Housing Deals That Fall Through
Selling a house is usually not a simple process, but it can become even more complicated and expensive if the initial deal falls through. Now and then, buyers back out at the last minute. Therefore, as a seller, there are some things you need to know about late-stage exits. If you're thinking about selling your home, find out what you can do to protect yourself if the deal falls through.
Legal Ways That Buyers Back Out
In a home sale, buyers will make an offer on your home and, when it's accepted, a contract is signed between the two parties. At that point, the property's status typically changes from "for sale" to "under contract." That tells other buyers and real estate agents that the seller has a buyer and is in the process of closing the deal. However, a home sale or purchase is not complete until both parties have signed all necessary legal documents transferring ownership of the home at closing.

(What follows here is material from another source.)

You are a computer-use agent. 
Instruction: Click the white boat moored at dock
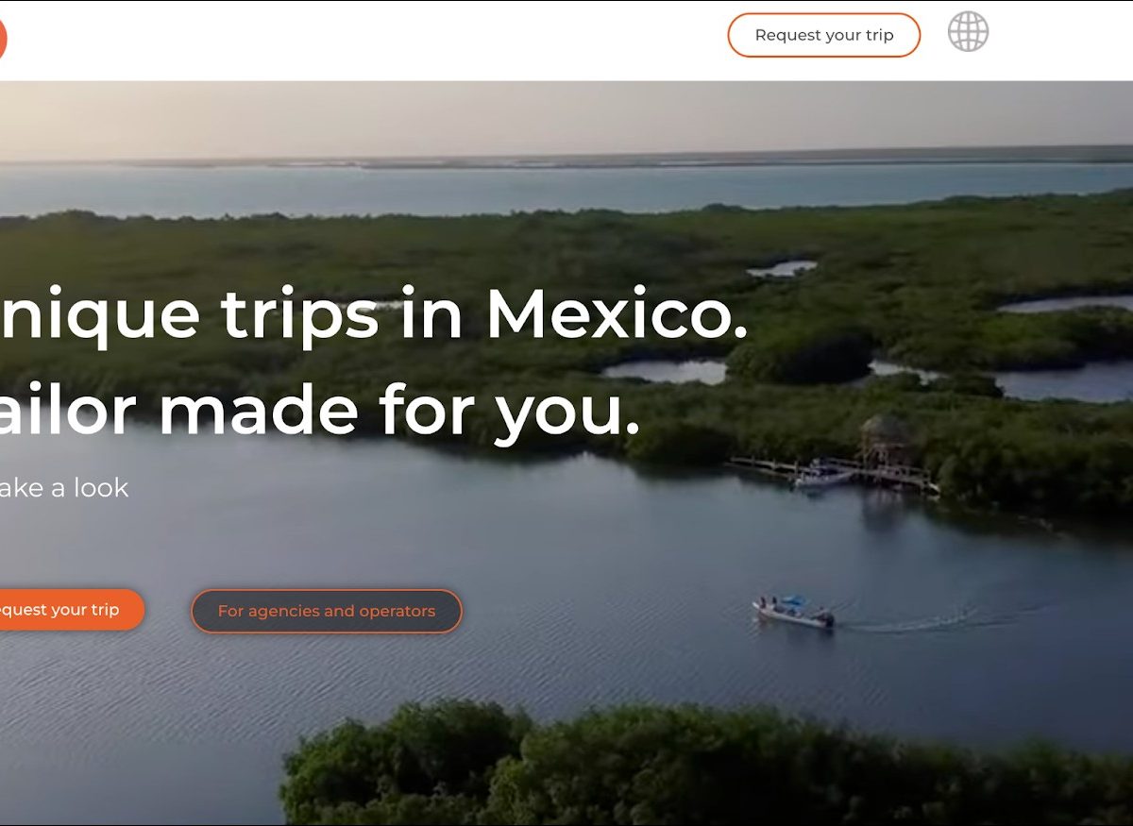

Buyers often have contingency clauses written into their contracts which are legal ways of "backing out" of the contract at no (or nominal) cost to the buyer. The most common contingencies include:
- Mortgage Loan Contingency: The buyer must be able to obtain a mortgage loan for the property, usually within a specific period of time of signing the contract.
- Home Inspection Contingency: The home for sale/purchase must either pass inspection or the seller must agree to make any necessary repairs noted by the inspector. (Learn more about home inspections in Do You Need A Home Inspection?)
- Sale Contingency: The home purchase depends on the buyer selling his or her property.
- Appraisal Contingency: The price of the home for sale must either meet or be less than the official appraisal price.
When a deal falls through, it is because either the buyer or seller has a change of heart - or one or more of the clauses in the initial contract has not been met - and one party is no longer willing to go to closing.
When Your Buyer Backs Out
If you have a contract in hand for the sale of your home, you have a few things to lose if your buyer backs out:
Interest From Other Qualified Buyers
Other buyers that may have been interested in making an offer on your home will begin looking at other properties on the market when your house goes "under contract." One of those buyers may have been able to meet the terms of the contract within your desired time frame, but you may not be able to entice them back when your initial deal falls through.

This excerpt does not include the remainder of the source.